PASSAGE GIVEN:
========================================================================

Learn R Programming

corpora (version 0.6)

BNCcomparison: Comparison of written and spoken noun frequencies in the British National Corpus

Description

This data set compares the frequencies of 60 selected nouns in the written and spoken parts of the British National Corpus, World Edition (BNC). Nouns were chosen from three frequency bands, namely the 20 most frequent nouns in the corpus, 20 nouns with approximately 1000 occurrences, and 20 nouns with approximately 100 occurrences.

See Aston & Burnard (1998) for more information about the BNC, or go to http://www.natcorp.ox.ac.uk/.

Usage

BNCcomparison

Arguments

Format

A data frame with 61 rows and the following columns:

noun:

lemmatised noun (aka stem form)

========================================================================

REQUIRED ACTIONS:
**a)** In the BNCcomparison documentation, can you give the passage again from "BNCcomparison: Comparison of" up to and including "approximately 100 occurrences.", switching "selected" to "chosen"?
**b)** Answer these questions about the BNCcomparison documentation:
(i) How many nouns does the data set compare?
(ii) How many rows does the data frame have?
(iii) Which version of the corpora package is shown?
**c)** Can you finish out the next part of the BNCcomparison documentation, picking up after its last line?

RAW DATA:
========================================================================

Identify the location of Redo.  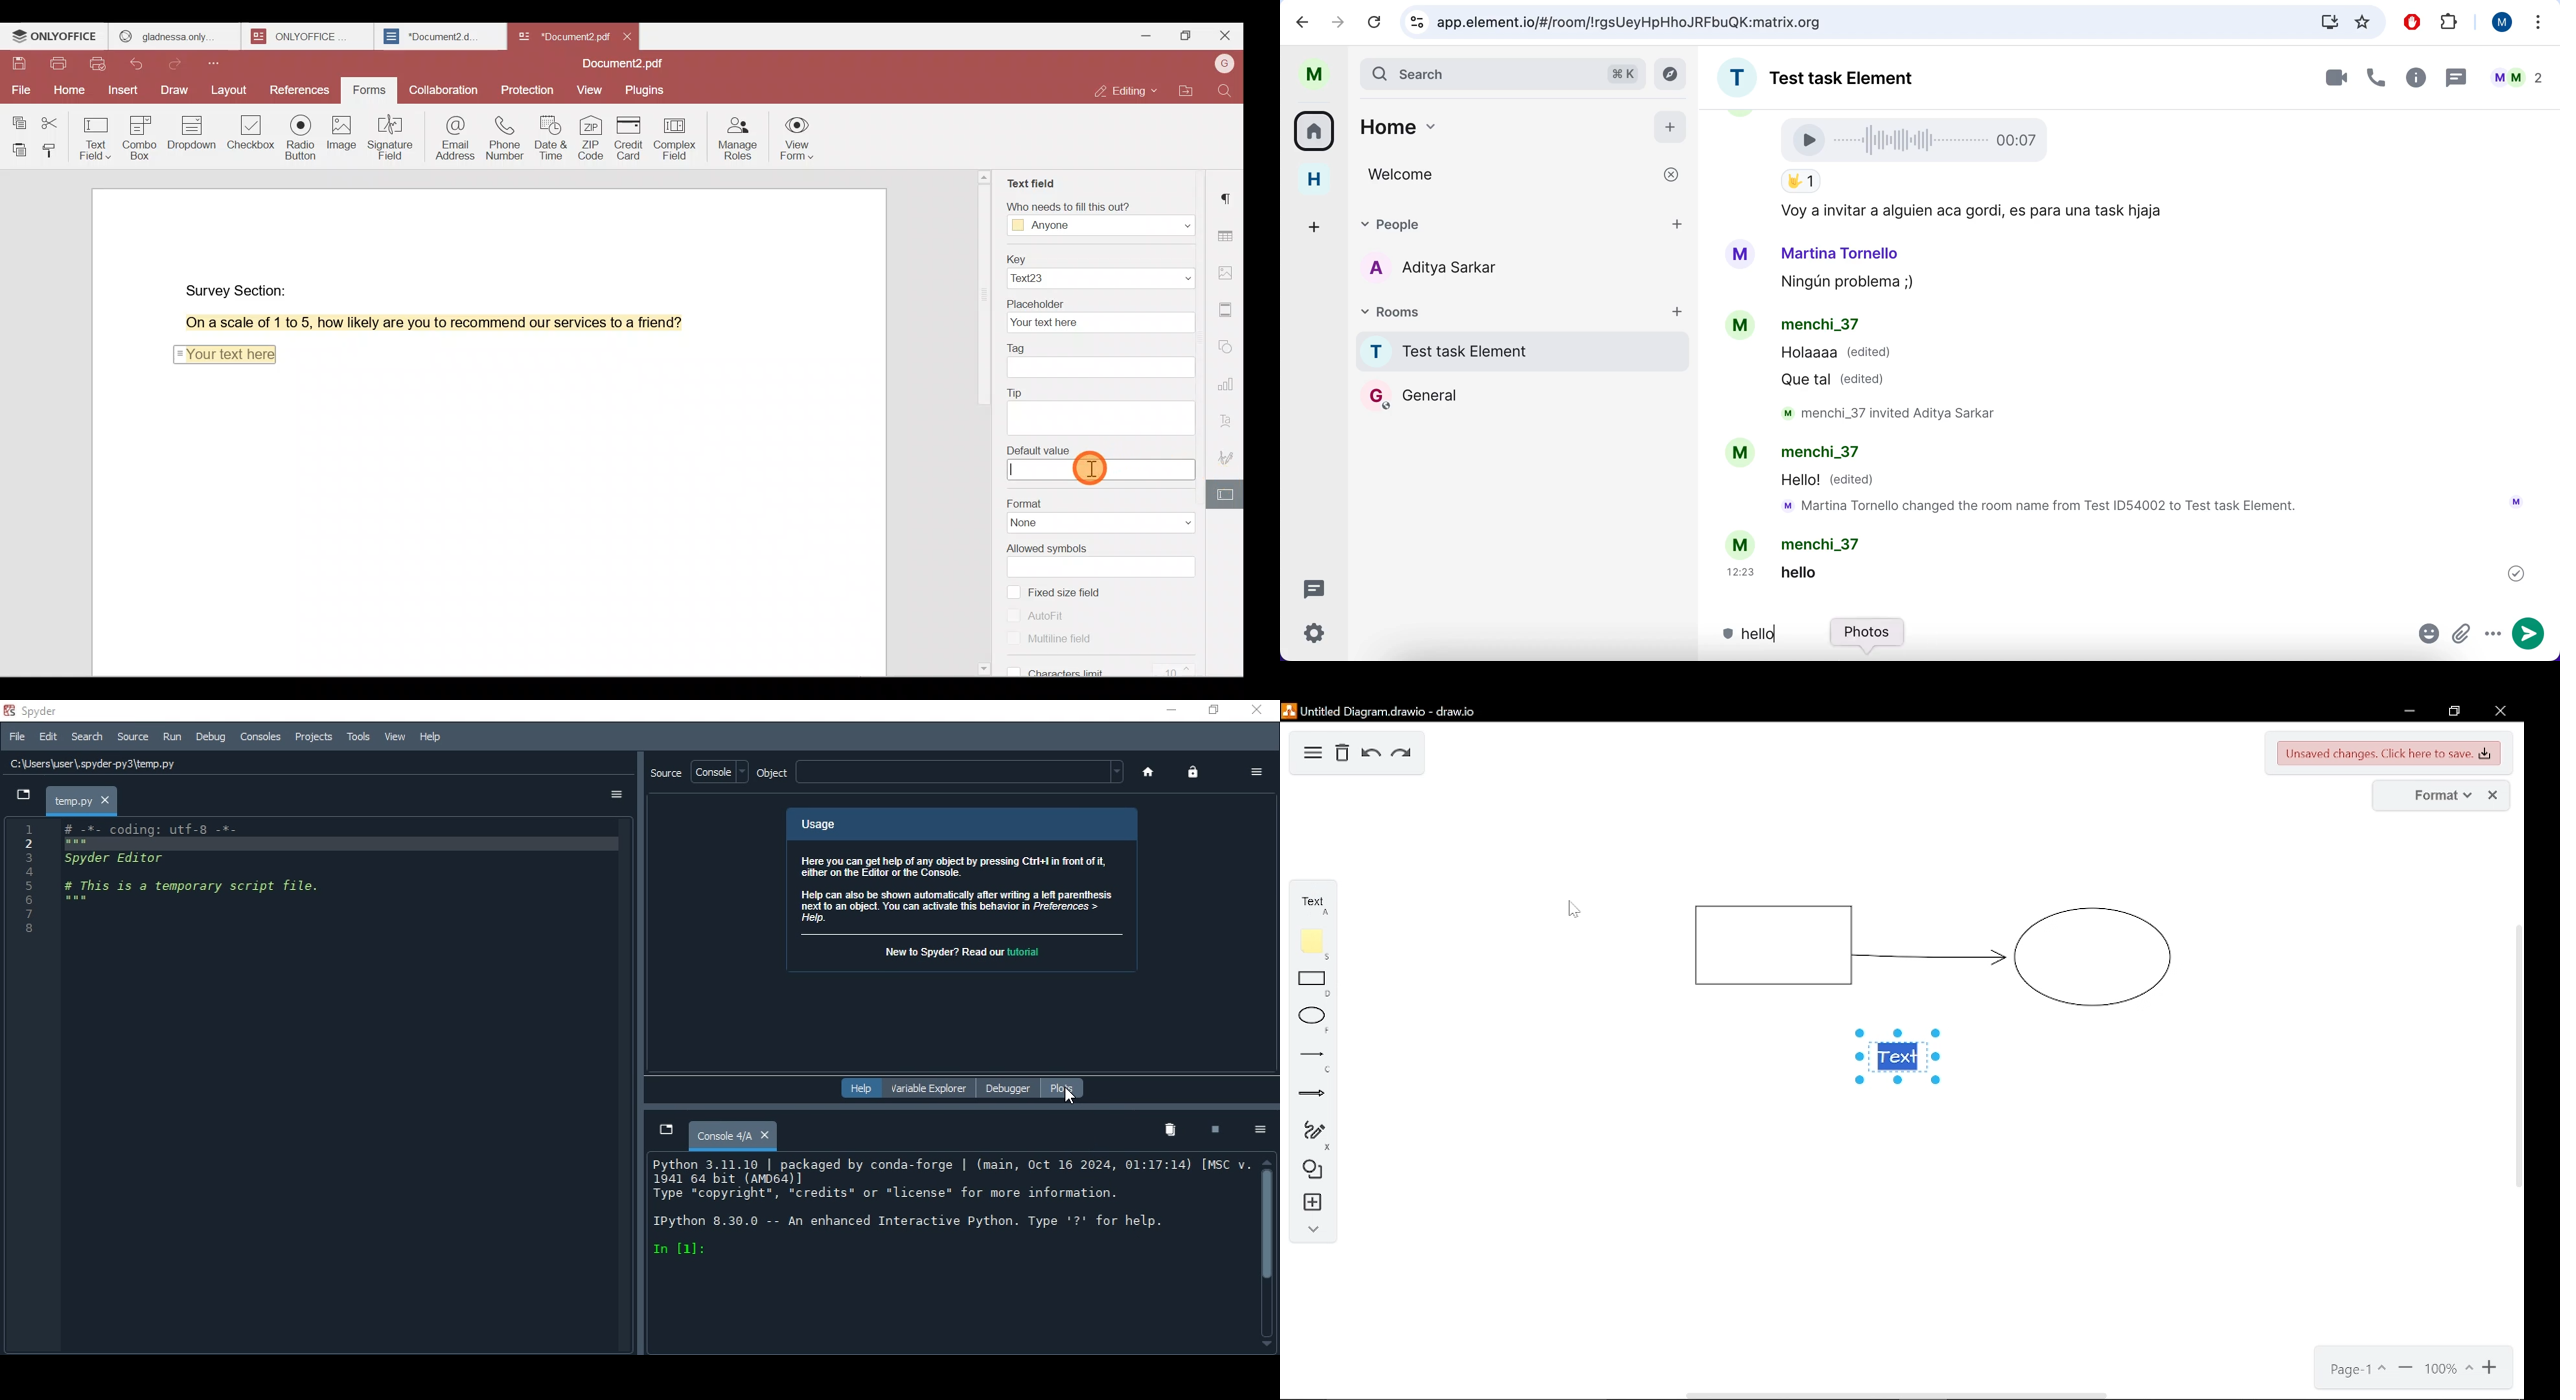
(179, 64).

========================================================================

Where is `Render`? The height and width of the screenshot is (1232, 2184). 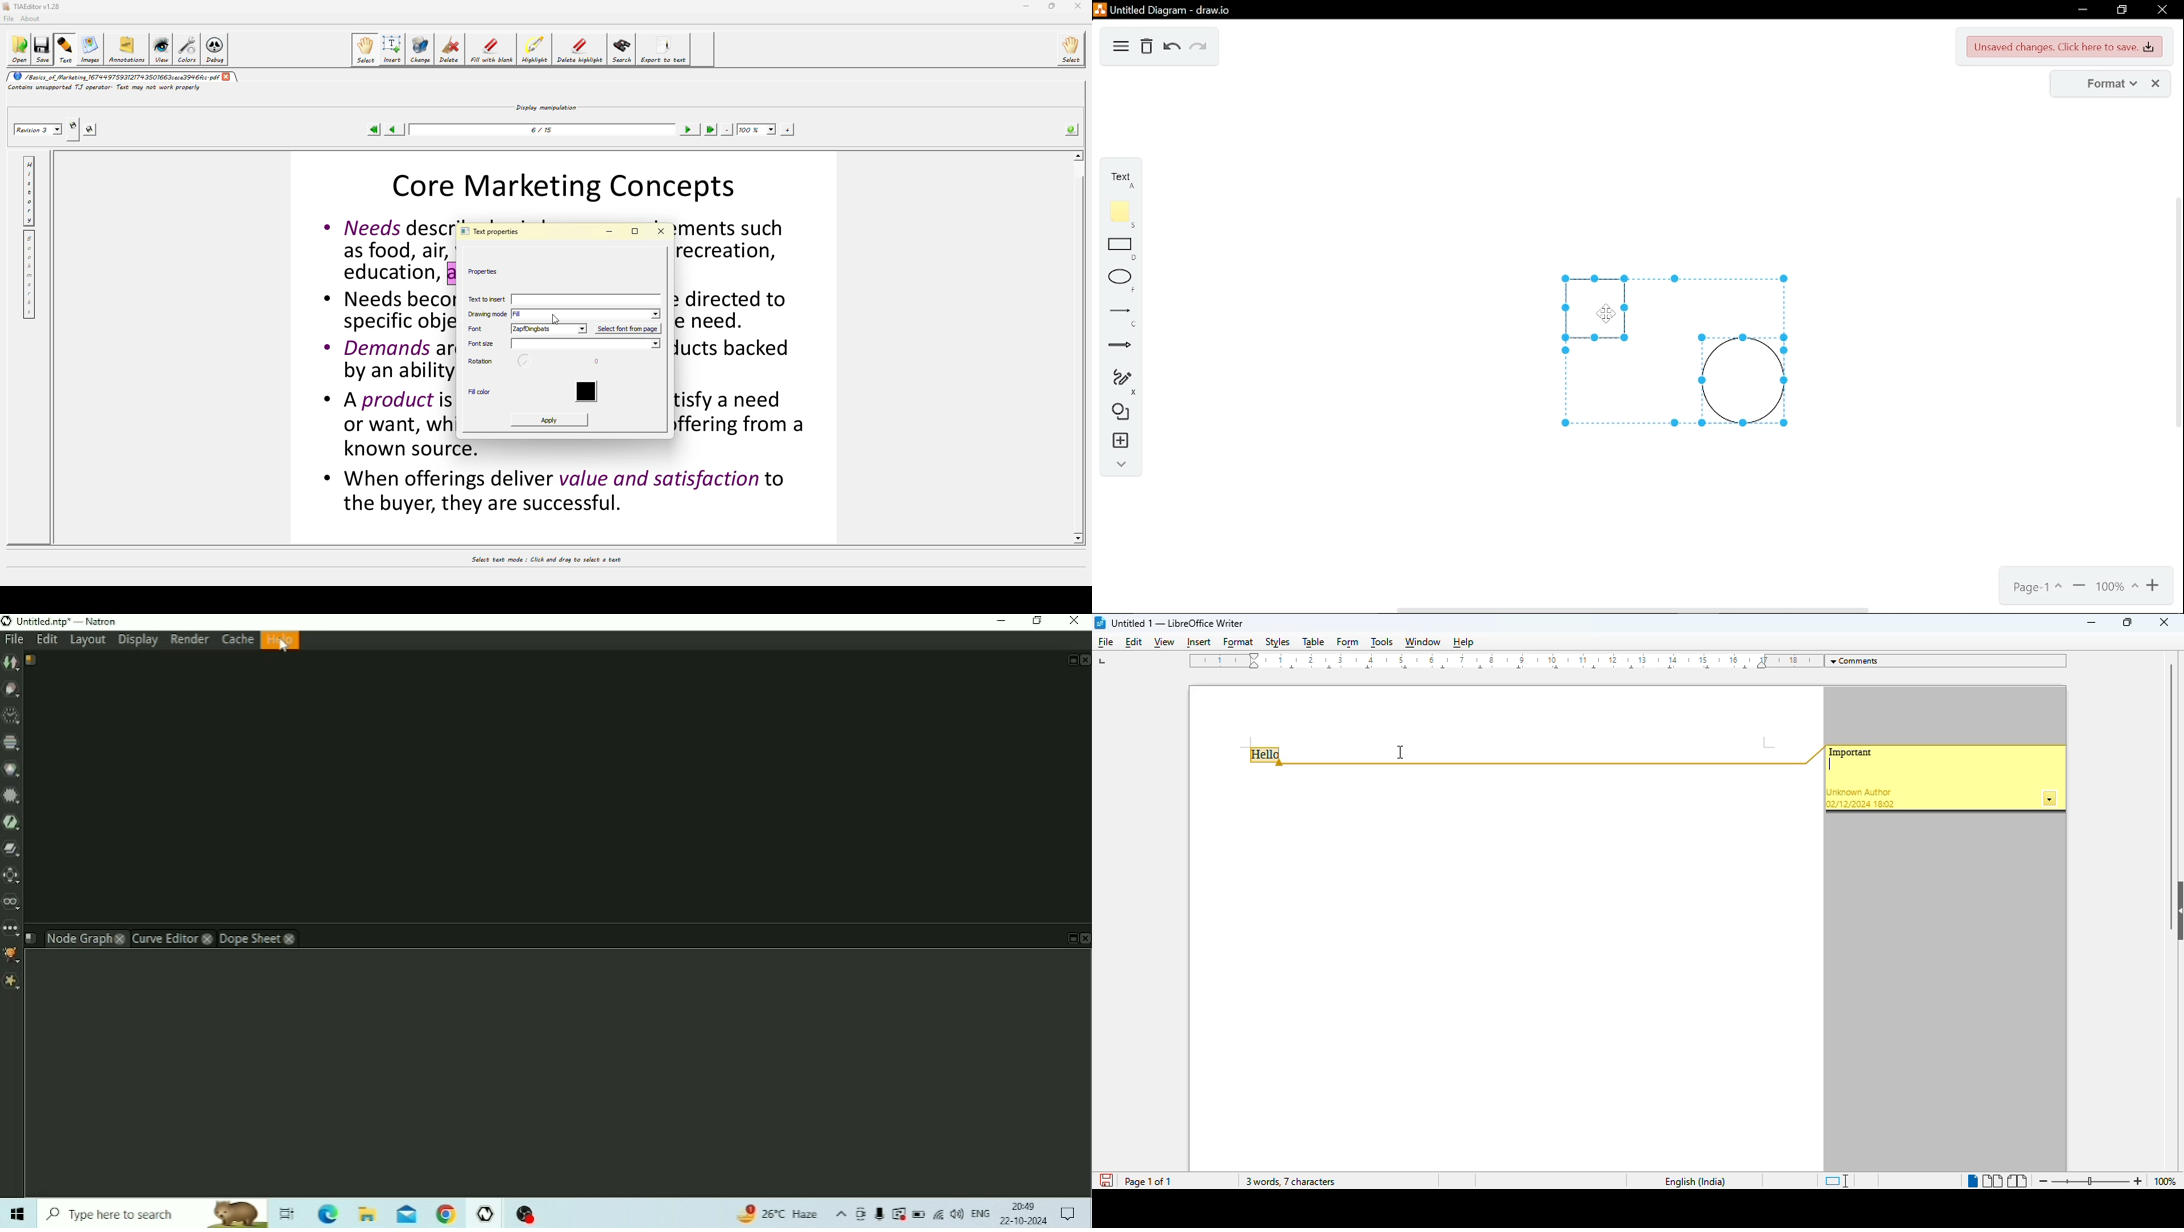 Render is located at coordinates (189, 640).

========================================================================

WRITTEN RESPONSES:
**a)**
BNCcomparison: Comparison of written and spoken noun frequencies in the British National Corpus

Description

This data set compares the frequencies of 60 chosen nouns in the written and spoken parts of the British National Corpus, World Edition (BNC). Nouns were chosen from three frequency bands, namely the 20 most frequent nouns in the corpus, 20 nouns with approximately 1000 occurrences, and 20 nouns with approximately 100 occurrences.

**b)**
(i) 60
(ii) 61
(iii) 0.6

**c)**
written:

frequency in the written part of the BNC

spoken:

frequency in the spoken part of the BNC

Author

Stephanie Evert (https://purl.org/stephanie.evert)

Details

In addition to the 60 nouns, the data set contains a row labelled OTHER, which represents the total frequency of all other nouns in the BNC. This value is needed in order to calculate the sample sizes of the written and spoken part for frequency comparison tests.

References

Aston, Guy and Burnard, Lou (1998). The BNC Handbook. Edinburgh University Press, Edinburgh. See also the BNC homepage at http://www.natcorp.ox.ac.uk/.